Be sure to check out the first part of our series on email deliverability and why it matters.
Poor email deliverability can be costly, causing a brand’s emails to be placed in the spam folder or blocked entirely rather than reaching their customers. Although deliverability may sometimes seem out of a company’s control, inbox placement is governed by four elements, all of which are either directly or indirectly under their control.
Let’s discuss each one individually.
Spam, fraud, and spoofing are all issues that arise when sending emails. To protect recipients from receiving unwanted emails, email authentication has become critical for both security and email deliverability. We’ll discuss your technical configuration now.
An email’s reputation is determined by the recipient’s mail server, which checks every message and takes into account numerous factors.

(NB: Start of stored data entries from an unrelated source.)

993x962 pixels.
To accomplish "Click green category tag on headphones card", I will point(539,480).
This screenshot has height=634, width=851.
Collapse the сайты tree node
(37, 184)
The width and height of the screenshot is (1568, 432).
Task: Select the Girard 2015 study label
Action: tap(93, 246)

The Sender Policy Framework (SPF) tests whether a recipient server properly honored the SPF records asserted by a sender.
With SPF, you can specify which servers are permitted to send emails using your domain (e.g., hubsell.com). Without it, spammers or hackers may impersonate another company by using their domain to send emails.
An SPF record on the DNS specifies which servers are authorized to send emails using that domain, preventing other people from sending emails. The recipient’s email server can also confirm that the email they received was from a legitimate source.
Domain Keys Identified Mail (DKIM) is a cryptographic technology for email signatures.
This email authentication method allows the recipient to verify whether the message’s sender was the domain owner. Criminals or other unlawful third parties may capture emails as they are being sent from the sender to the receiver.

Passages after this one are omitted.